• _EXERCISE INPUT_
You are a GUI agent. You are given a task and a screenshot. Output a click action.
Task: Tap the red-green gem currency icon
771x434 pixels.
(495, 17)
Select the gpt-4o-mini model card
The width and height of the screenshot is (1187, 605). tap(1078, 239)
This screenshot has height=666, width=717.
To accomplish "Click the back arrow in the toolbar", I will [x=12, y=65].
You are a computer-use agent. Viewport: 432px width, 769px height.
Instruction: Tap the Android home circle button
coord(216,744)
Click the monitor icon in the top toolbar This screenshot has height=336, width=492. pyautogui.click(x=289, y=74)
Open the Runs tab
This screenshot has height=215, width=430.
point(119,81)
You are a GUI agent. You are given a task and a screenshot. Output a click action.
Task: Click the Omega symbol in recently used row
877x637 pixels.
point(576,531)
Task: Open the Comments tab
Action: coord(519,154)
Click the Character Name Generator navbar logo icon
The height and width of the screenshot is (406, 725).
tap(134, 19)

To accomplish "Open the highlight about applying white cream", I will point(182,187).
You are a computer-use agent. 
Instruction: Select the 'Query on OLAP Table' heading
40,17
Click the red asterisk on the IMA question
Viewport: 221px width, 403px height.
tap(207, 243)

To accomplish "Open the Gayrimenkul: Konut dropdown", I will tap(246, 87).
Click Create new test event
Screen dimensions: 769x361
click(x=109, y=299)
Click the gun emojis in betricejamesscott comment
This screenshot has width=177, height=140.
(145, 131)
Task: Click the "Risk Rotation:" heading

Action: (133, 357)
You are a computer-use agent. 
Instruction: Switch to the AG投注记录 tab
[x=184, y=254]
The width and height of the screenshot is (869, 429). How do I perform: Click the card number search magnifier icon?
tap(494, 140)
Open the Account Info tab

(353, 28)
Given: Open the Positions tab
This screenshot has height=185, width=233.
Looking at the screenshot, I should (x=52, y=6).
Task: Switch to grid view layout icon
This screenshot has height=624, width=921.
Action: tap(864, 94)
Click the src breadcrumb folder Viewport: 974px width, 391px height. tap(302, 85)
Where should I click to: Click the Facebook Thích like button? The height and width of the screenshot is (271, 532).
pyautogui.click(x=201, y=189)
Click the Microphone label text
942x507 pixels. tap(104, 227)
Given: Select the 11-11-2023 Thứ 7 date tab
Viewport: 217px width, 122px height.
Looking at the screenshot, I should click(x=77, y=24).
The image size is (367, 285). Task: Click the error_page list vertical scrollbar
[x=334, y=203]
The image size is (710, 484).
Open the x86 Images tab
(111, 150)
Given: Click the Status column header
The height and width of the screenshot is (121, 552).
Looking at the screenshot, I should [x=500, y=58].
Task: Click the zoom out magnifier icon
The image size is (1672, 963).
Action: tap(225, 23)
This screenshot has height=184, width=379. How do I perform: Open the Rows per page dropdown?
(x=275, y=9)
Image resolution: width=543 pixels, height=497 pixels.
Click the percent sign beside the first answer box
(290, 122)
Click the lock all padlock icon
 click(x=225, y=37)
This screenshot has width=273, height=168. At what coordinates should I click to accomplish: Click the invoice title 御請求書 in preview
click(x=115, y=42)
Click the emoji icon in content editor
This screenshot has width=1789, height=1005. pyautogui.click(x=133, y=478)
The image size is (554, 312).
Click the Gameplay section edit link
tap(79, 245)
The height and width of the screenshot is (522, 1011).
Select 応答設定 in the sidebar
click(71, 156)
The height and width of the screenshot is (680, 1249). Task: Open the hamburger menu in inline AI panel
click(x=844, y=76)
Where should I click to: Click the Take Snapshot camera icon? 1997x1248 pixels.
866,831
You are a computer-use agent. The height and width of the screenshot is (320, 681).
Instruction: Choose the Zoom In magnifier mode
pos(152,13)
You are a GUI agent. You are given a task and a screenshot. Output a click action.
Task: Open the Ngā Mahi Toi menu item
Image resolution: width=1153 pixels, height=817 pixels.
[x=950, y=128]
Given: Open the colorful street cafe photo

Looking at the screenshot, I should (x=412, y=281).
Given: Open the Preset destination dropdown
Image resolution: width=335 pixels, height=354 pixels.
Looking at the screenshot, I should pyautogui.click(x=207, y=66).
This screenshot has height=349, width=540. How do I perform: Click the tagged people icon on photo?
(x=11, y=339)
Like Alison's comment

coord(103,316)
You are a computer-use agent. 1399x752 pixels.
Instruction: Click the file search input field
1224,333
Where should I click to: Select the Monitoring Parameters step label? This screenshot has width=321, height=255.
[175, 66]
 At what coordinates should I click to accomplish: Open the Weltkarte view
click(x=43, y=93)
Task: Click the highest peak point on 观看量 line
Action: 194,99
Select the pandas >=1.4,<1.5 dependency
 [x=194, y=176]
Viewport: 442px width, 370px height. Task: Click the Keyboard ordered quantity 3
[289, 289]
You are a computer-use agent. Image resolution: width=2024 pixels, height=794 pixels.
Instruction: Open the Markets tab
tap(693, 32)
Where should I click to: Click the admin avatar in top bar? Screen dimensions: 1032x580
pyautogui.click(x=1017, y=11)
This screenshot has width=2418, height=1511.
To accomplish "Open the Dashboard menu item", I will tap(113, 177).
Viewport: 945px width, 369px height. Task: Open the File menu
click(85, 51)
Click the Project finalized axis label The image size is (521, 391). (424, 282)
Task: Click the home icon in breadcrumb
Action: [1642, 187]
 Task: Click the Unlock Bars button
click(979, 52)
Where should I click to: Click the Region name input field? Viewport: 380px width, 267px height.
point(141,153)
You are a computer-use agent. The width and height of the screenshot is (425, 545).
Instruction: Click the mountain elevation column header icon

• _EXERCISE PROMPT_
Could you edit the data above so that every "Instruction" becomes "Goal", with everything else left unchanged?

• _REPLY_
You are a GUI agent. You are given a task and a screenshot. Output a click action.
Task: Tap the red-green gem currency icon
771x434 pixels.
(495, 17)
Select the gpt-4o-mini model card
The width and height of the screenshot is (1187, 605). tap(1078, 239)
This screenshot has height=666, width=717.
To accomplish "Click the back arrow in the toolbar", I will [x=12, y=65].
You are a computer-use agent. Viewport: 432px width, 769px height.
Goal: Tap the Android home circle button
coord(216,744)
Click the monitor icon in the top toolbar This screenshot has height=336, width=492. pyautogui.click(x=289, y=74)
Open the Runs tab
This screenshot has height=215, width=430.
point(119,81)
You are a GUI agent. You are given a task and a screenshot. Output a click action.
Task: Click the Omega symbol in recently used row
877x637 pixels.
point(576,531)
Task: Open the Comments tab
Action: coord(519,154)
Click the Character Name Generator navbar logo icon
The height and width of the screenshot is (406, 725).
tap(134, 19)

To accomplish "Open the highlight about applying white cream", I will point(182,187).
You are a computer-use agent. 
Goal: Select the 'Query on OLAP Table' heading
40,17
Click the red asterisk on the IMA question
Viewport: 221px width, 403px height.
tap(207, 243)

To accomplish "Open the Gayrimenkul: Konut dropdown", I will tap(246, 87).
Click Create new test event
Screen dimensions: 769x361
click(x=109, y=299)
Click the gun emojis in betricejamesscott comment
This screenshot has width=177, height=140.
(145, 131)
Task: Click the "Risk Rotation:" heading

Action: (133, 357)
You are a computer-use agent. 
Goal: Switch to the AG投注记录 tab
[x=184, y=254]
The width and height of the screenshot is (869, 429). How do I perform: Click the card number search magnifier icon?
tap(494, 140)
Open the Account Info tab

(353, 28)
Given: Open the Positions tab
This screenshot has height=185, width=233.
Looking at the screenshot, I should (x=52, y=6).
Task: Switch to grid view layout icon
This screenshot has height=624, width=921.
Action: tap(864, 94)
Click the src breadcrumb folder Viewport: 974px width, 391px height. tap(302, 85)
Where should I click to: Click the Facebook Thích like button? The height and width of the screenshot is (271, 532).
pyautogui.click(x=201, y=189)
Click the Microphone label text
942x507 pixels. tap(104, 227)
Given: Select the 11-11-2023 Thứ 7 date tab
Viewport: 217px width, 122px height.
Looking at the screenshot, I should click(x=77, y=24).
The image size is (367, 285). Task: Click the error_page list vertical scrollbar
[x=334, y=203]
The image size is (710, 484).
Open the x86 Images tab
(111, 150)
Given: Click the Status column header
The height and width of the screenshot is (121, 552).
Looking at the screenshot, I should [x=500, y=58].
Task: Click the zoom out magnifier icon
The image size is (1672, 963).
Action: tap(225, 23)
This screenshot has height=184, width=379. How do I perform: Open the Rows per page dropdown?
(x=275, y=9)
Image resolution: width=543 pixels, height=497 pixels.
Click the percent sign beside the first answer box
(290, 122)
Click the lock all padlock icon
 click(x=225, y=37)
This screenshot has width=273, height=168. At what coordinates should I click to accomplish: Click the invoice title 御請求書 in preview
click(x=115, y=42)
Click the emoji icon in content editor
This screenshot has width=1789, height=1005. pyautogui.click(x=133, y=478)
The image size is (554, 312).
Click the Gameplay section edit link
tap(79, 245)
The height and width of the screenshot is (522, 1011).
Select 応答設定 in the sidebar
click(71, 156)
The height and width of the screenshot is (680, 1249). Task: Open the hamburger menu in inline AI panel
click(x=844, y=76)
Where should I click to: Click the Take Snapshot camera icon? 1997x1248 pixels.
866,831
You are a computer-use agent. The height and width of the screenshot is (320, 681).
Goal: Choose the Zoom In magnifier mode
pos(152,13)
You are a GUI agent. You are given a task and a screenshot. Output a click action.
Task: Open the Ngā Mahi Toi menu item
Image resolution: width=1153 pixels, height=817 pixels.
[x=950, y=128]
Given: Open the colorful street cafe photo

Looking at the screenshot, I should (x=412, y=281).
Given: Open the Preset destination dropdown
Image resolution: width=335 pixels, height=354 pixels.
Looking at the screenshot, I should pyautogui.click(x=207, y=66).
This screenshot has height=349, width=540. How do I perform: Click the tagged people icon on photo?
(x=11, y=339)
Like Alison's comment

coord(103,316)
You are a computer-use agent. 1399x752 pixels.
Goal: Click the file search input field
1224,333
Where should I click to: Select the Monitoring Parameters step label? This screenshot has width=321, height=255.
[175, 66]
 At what coordinates should I click to accomplish: Open the Weltkarte view
click(x=43, y=93)
Task: Click the highest peak point on 观看量 line
Action: 194,99
Select the pandas >=1.4,<1.5 dependency
 [x=194, y=176]
Viewport: 442px width, 370px height. Task: Click the Keyboard ordered quantity 3
[289, 289]
You are a computer-use agent. Image resolution: width=2024 pixels, height=794 pixels.
Goal: Open the Markets tab
tap(693, 32)
Where should I click to: Click the admin avatar in top bar? Screen dimensions: 1032x580
pyautogui.click(x=1017, y=11)
This screenshot has width=2418, height=1511.
To accomplish "Open the Dashboard menu item", I will tap(113, 177).
Viewport: 945px width, 369px height. Task: Open the File menu
click(85, 51)
Click the Project finalized axis label The image size is (521, 391). (424, 282)
Task: Click the home icon in breadcrumb
Action: [1642, 187]
 Task: Click the Unlock Bars button
click(979, 52)
Where should I click to: Click the Region name input field? Viewport: 380px width, 267px height.
point(141,153)
You are a computer-use agent. The width and height of the screenshot is (425, 545).
Goal: Click the mountain elevation column header icon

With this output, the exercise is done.